But, it’s not really written for cishet people either. Tobia specifically says they were not interested in writing a Trans 101 book, and it’s not. There’s a lot of gay dialect and colloquialisms that might be alienating or at least unfamiliar to a cishet person. They don’t define terms, or even talk about how they first learned about different identity terms— just how they came to embrace the ones they use now. There are casual references to queer history icons and queer theorists (Sedgwick, Butler) that anyone with a little WGS background will know, but anyone without it will not. Tobia doesn’t explain for those who will not. (I might still recommend it to my parents.)

In the end, I kind of ended up thinking it was written for people like me— queer people who are not themselves nonbinary, who walk and talk in similar circles but can still benefit from an inside view + greater understanding of a particular way of experiencing gender. I have already recommended the book to my sister, who also matches this description.

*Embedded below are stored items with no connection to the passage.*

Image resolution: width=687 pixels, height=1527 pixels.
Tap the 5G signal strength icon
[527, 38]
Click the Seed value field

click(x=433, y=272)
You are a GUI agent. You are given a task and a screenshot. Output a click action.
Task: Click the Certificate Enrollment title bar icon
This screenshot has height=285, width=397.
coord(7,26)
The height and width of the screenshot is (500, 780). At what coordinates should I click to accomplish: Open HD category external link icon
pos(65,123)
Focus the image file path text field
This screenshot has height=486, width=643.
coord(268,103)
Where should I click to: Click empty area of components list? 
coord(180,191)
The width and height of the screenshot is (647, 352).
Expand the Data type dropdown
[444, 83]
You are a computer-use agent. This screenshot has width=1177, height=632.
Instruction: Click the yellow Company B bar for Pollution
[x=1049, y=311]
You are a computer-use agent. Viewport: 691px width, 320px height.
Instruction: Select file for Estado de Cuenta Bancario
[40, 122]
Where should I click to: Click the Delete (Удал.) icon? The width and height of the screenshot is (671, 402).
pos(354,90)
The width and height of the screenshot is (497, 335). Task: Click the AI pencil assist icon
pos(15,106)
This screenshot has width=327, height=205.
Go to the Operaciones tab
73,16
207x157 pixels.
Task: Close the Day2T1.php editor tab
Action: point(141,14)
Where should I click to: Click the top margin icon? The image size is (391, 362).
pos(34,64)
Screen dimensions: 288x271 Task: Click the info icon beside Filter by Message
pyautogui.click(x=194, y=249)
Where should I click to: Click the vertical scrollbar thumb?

But that doesn’t seem quite right, either. In the footnotes, the last couple chapters, and in the interview included in the back of my paperback edition, Tobia repeatedly talks about how therapeutic the writing process was, how it brought them closer to their family members, how it helped them unpack and process different experiences and gender traumas. They say they tell all of their friends to write a memoir too, because it’s better for you than years of therapy. So maybe it’s just written for themselves. Which, if true, seems like the best intended audience for a memoir.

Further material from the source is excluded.